Criticism of Miami for essentially trading away the chance to get Pitts — that’s legit. But so is the idea Waddle might be great. And that extra first-rounder in 2023 could look mighty good.
The bottom line?
Miami needs Waddle to be great because Miami needs Tagovailoa to be great.
His nickname is Magic.
“Now you see me now you don’t,” he explained it.
The Fins need him to live up to that nickname.
This was only the sixth time in 56 drafts that Miami has selected a wide receiver in the first round — and sixth overall was the highest pick ever spent on the position. The previous club record was a ninth overall pick spent on Ted Ginn Jr. in 2007.

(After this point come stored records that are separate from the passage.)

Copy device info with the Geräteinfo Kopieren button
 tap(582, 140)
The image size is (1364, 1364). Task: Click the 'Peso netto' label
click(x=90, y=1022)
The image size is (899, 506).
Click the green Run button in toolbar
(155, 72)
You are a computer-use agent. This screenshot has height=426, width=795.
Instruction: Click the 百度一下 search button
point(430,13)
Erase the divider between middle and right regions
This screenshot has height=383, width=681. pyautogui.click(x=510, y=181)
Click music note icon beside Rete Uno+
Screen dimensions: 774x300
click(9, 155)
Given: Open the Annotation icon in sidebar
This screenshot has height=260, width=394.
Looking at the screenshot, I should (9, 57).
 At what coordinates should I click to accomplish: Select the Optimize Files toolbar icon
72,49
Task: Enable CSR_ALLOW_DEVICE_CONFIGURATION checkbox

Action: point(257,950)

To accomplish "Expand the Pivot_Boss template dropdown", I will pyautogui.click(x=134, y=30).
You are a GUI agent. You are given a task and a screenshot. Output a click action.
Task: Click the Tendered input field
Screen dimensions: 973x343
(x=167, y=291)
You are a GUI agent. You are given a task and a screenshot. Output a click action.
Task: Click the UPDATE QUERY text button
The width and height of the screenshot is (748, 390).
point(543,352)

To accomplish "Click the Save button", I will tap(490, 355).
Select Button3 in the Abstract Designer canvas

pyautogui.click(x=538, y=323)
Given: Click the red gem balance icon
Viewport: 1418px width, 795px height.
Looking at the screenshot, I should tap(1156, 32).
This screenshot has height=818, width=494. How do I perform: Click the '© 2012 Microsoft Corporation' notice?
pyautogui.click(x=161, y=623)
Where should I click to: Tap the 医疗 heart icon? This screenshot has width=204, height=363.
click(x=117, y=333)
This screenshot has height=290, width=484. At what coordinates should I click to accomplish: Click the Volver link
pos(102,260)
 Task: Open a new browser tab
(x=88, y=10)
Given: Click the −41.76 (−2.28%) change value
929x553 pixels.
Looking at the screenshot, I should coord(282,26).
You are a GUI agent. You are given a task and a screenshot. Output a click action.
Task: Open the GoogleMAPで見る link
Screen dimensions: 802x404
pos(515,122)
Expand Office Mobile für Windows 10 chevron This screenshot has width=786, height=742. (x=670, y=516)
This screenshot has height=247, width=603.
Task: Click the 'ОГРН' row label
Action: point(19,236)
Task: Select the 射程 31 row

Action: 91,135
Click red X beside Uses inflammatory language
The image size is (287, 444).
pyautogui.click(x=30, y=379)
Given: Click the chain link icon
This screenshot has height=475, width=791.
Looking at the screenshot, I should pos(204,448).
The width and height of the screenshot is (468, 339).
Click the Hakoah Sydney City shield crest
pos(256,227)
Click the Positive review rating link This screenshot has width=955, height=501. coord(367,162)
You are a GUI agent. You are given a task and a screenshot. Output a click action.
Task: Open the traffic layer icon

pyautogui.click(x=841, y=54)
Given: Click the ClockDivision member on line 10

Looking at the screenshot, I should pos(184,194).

Other first-round Dolphins WRs apart from Ginn and now Waddle have been Randal Hill (1991), O.J. McDuffie (1993), Yatil Green (1997) and DeVante Parker (2015 and still with the team). Only McDuffie performed entirely to first-round standards. Hill and Green were busts. Ginn was not that but lasted only three years, though he caught 128 passes. The late-blooming Parker disappointed his first four seasons before having a breakout Pro Bowl-caliber year in 2019.
The Dolphins need Waddle to be McDuffie. At least. Because Tagovailoa needs that.
Miami had not drafted a WR in any round since 2017, when the team spent its final pick (seventh round, 237th pick overall) on Isaiah Ford.
It was time.
It was time to invest in the position, and the player, you thought would have the most direct, immediate impact in proving you had it right on Tagovailoa a year ago.
The Dolphins got the position right Thursday night.
Let’s see if they got the player right.